╔══

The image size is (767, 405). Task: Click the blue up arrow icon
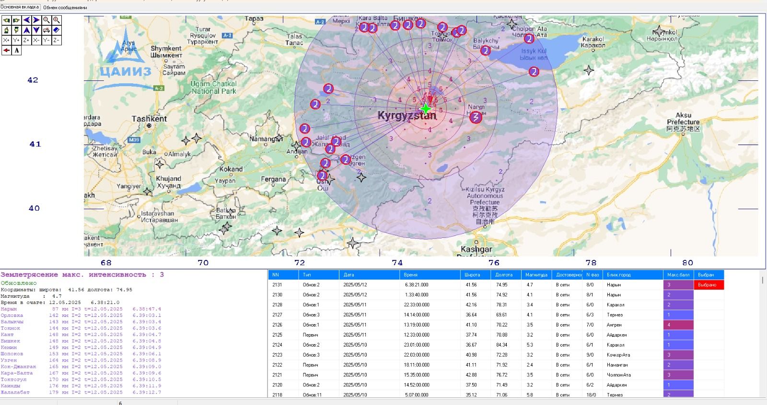click(26, 30)
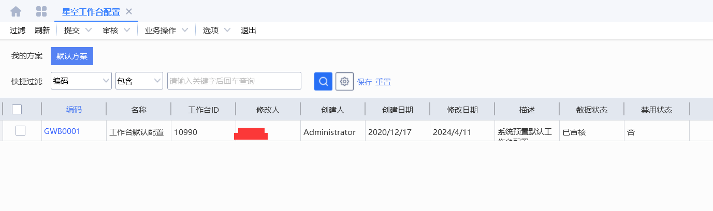
Task: Expand the 提交 dropdown arrow
Action: point(89,30)
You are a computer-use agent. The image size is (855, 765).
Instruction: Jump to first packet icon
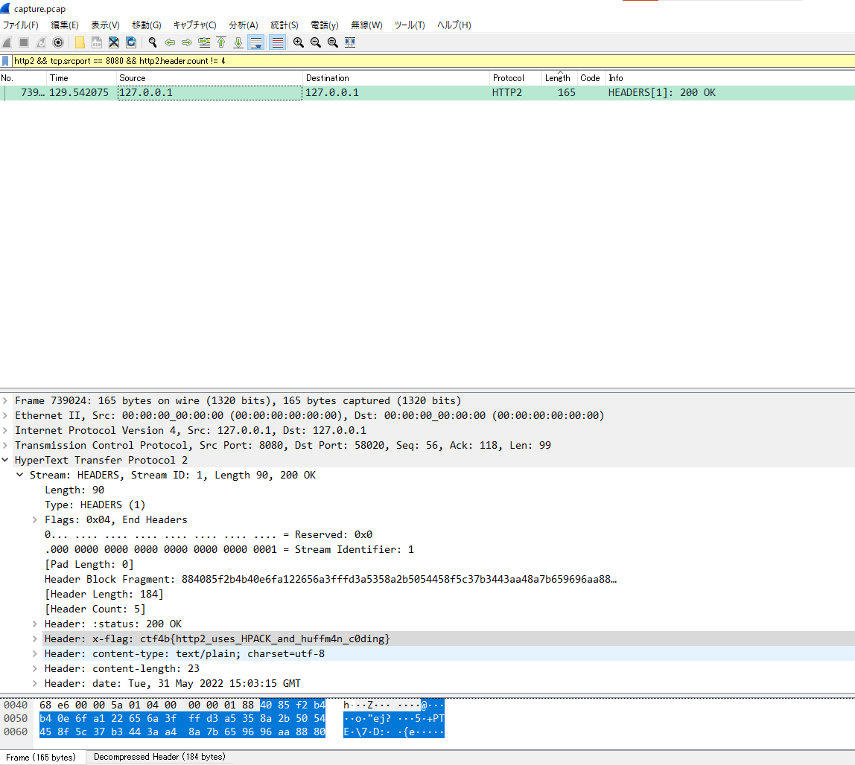(221, 42)
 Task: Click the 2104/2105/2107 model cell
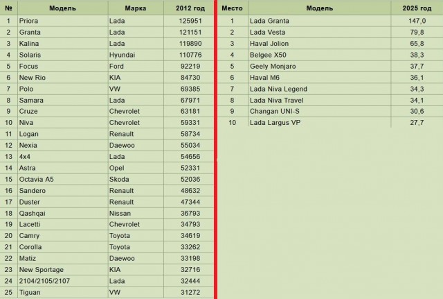(63, 281)
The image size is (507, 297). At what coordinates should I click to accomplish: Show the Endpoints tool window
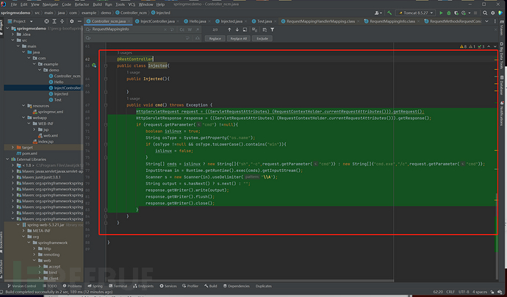click(145, 285)
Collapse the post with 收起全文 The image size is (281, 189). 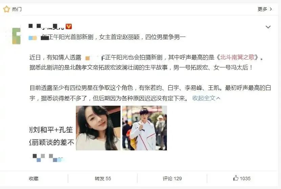[x=204, y=98]
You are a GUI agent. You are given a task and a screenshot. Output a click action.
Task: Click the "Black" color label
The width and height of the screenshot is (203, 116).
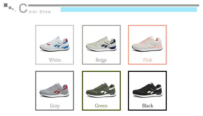point(147,106)
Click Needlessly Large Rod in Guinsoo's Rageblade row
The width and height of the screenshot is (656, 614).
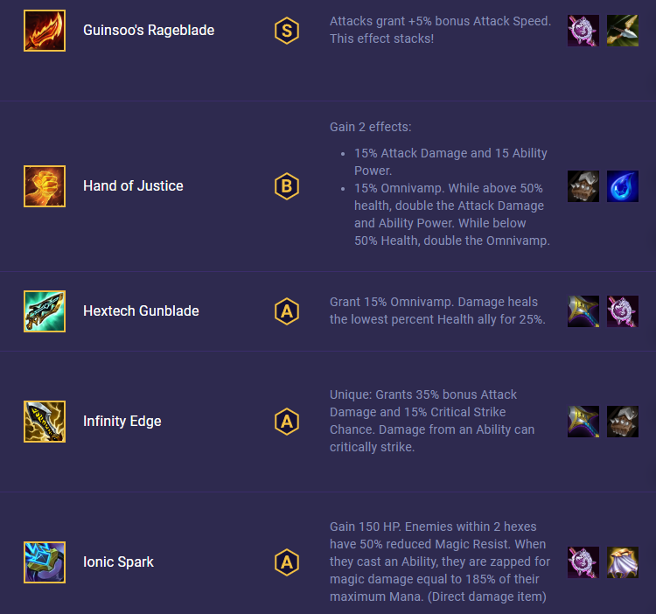pyautogui.click(x=583, y=31)
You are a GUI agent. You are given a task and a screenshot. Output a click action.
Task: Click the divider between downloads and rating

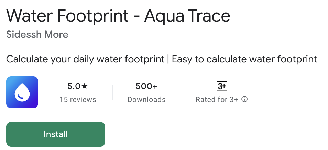click(x=181, y=92)
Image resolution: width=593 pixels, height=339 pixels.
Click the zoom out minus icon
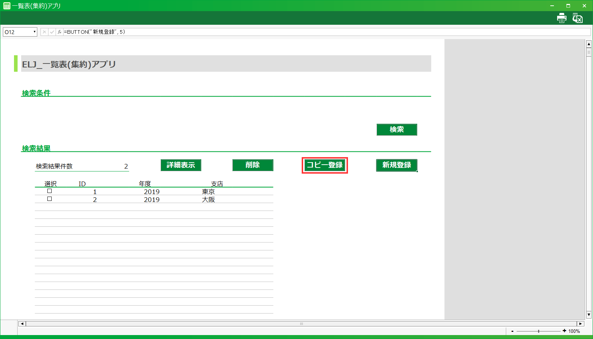click(x=512, y=331)
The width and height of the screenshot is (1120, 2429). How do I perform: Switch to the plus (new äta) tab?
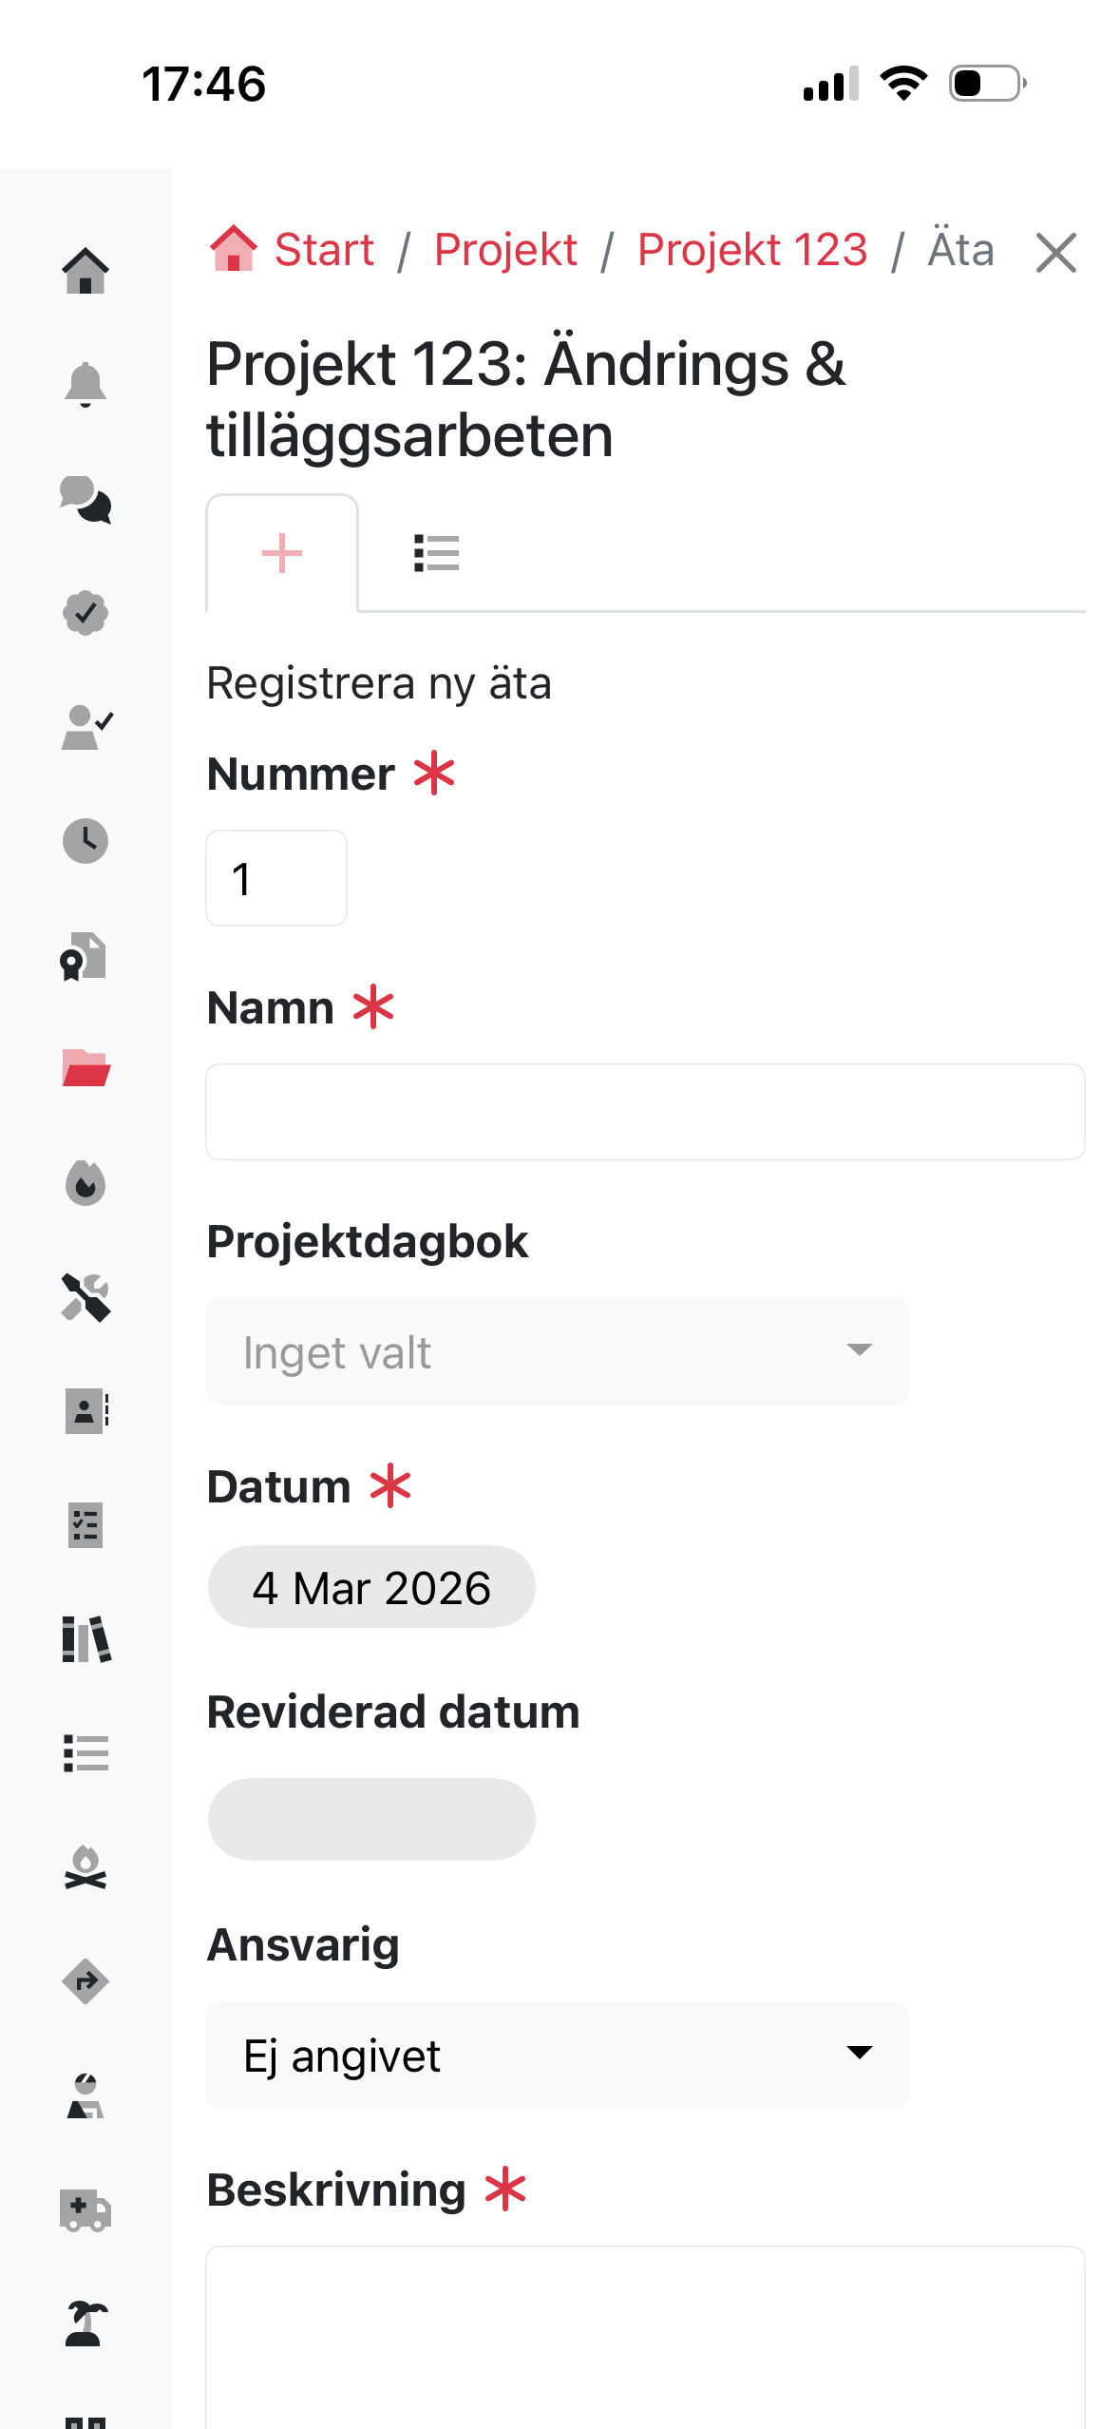coord(282,553)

╚══

TO DO:
In the data above, the line containing "The width and height of the screenshot is (1120, 2429)." and all lines after it are to be reproduced exactly, leaving out the pictures.

TASK SOLUTION:
The width and height of the screenshot is (1120, 2429). How do I perform: Switch to the plus (new äta) tab?
coord(282,553)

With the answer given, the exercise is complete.